**STATED EXERCISE:** In the passage on the dispute over who leads the CFPB, who is named as the agency's general counsel?

++++ EXCERPTED PASSAGE ++++

At the center of the controversy are two laws: the Dodd-Frank Act, the law passed after the financial crisis that created the bureau, and the Federal Vacancies Reform Act, which gives the president authority to appoint temporary department heads while their permanent nominees are approved by the Senate.

While the Vacancies Act does allow a president to appoint acting directors at agencies like the CFPB, the Dodd-Frank Act has specific language that seems to indicate that only a deputy director can step into the acting director position. English was elevated to the deputy director position shortly before Cordray resigned.

English’s push to be recognized as the legitimate acting director took a blow after a memo was released today from Mary McLeod, the CFPB’s general counsel, saying she agreed with the White House that Mulvaney should be recognized as acting director.

The Office of Legal Counsel, which acts as a legal adviser to the president, also argued that Mulvaney, not English, was the legitimate director of the department.

White House press secretary Sarah Huckabee Sanders said “there should be no question” that Mulvaney is in charge of the agency, adding it was an unfortunate “stunt” for former director Richard Cordray to appoint an acting successor when he left office.

One straightforward solution to the issue of who is in charge at the CFPB is for Trump to nominate his own permanent director. But it may take several weeks for someone to be nominated and even months until the Senate were to confirm his or her appointment.

Until the issue of who is in charge is cleared up, any actions taken by the CFPB are likely to come under legal scrutiny from the banks, credit card and other financial companies that the agency oversees. No fines are likely to be imposed or new regulations written.

++++ GIVEN MATERIAL ++++

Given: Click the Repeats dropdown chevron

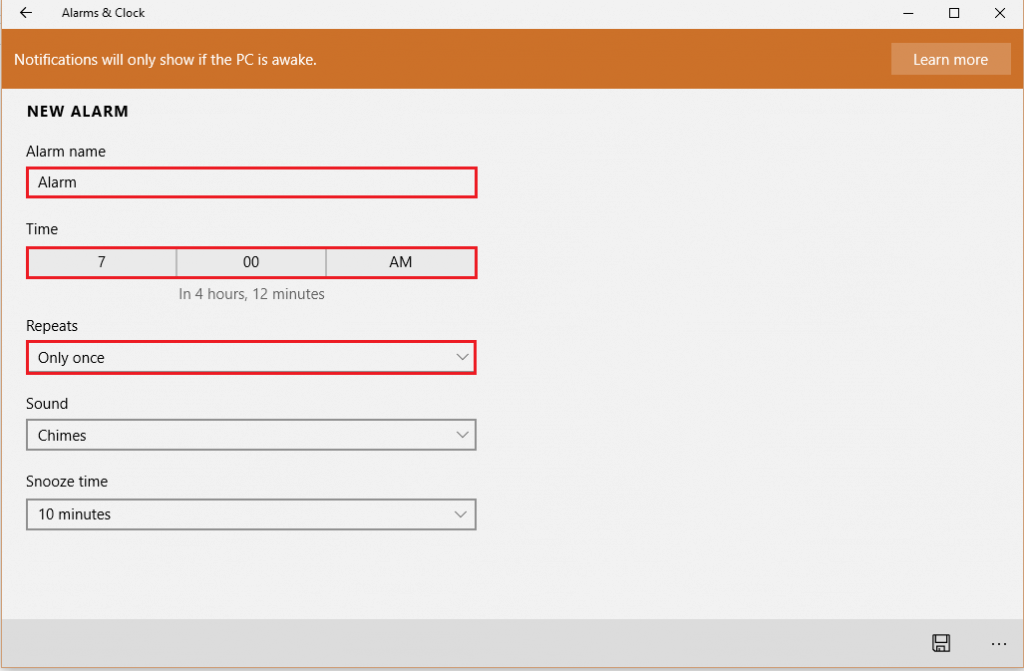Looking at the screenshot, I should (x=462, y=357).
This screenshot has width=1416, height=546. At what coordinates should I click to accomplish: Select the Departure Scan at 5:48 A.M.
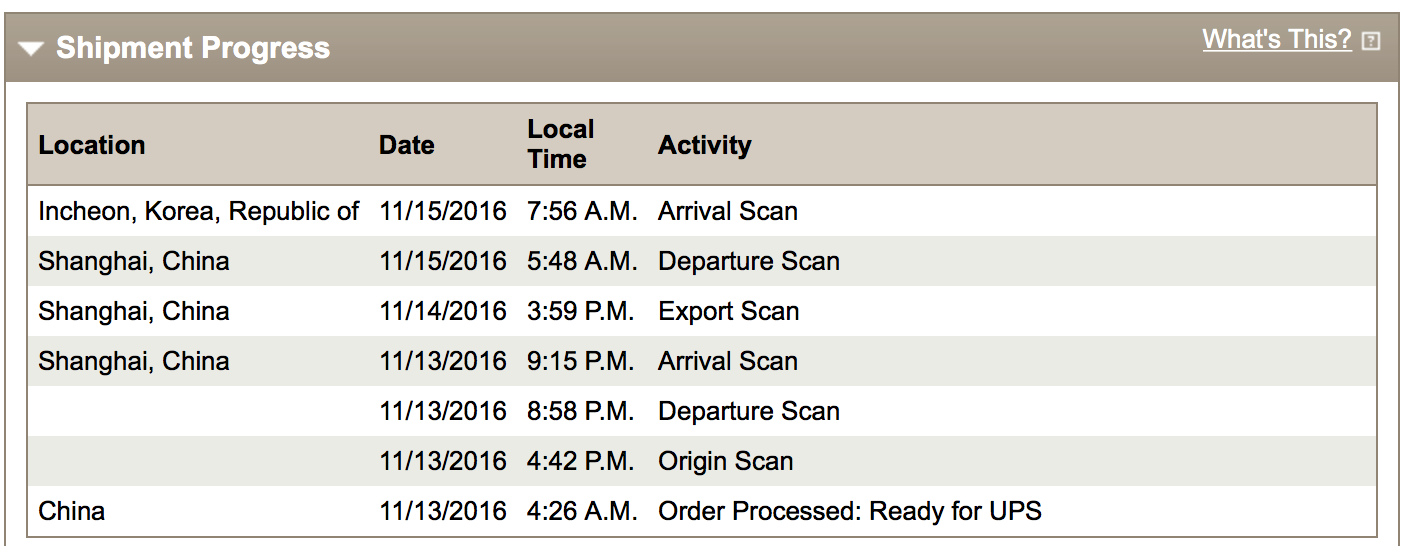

++++

**TASK SOLUTION:** Mary McLeod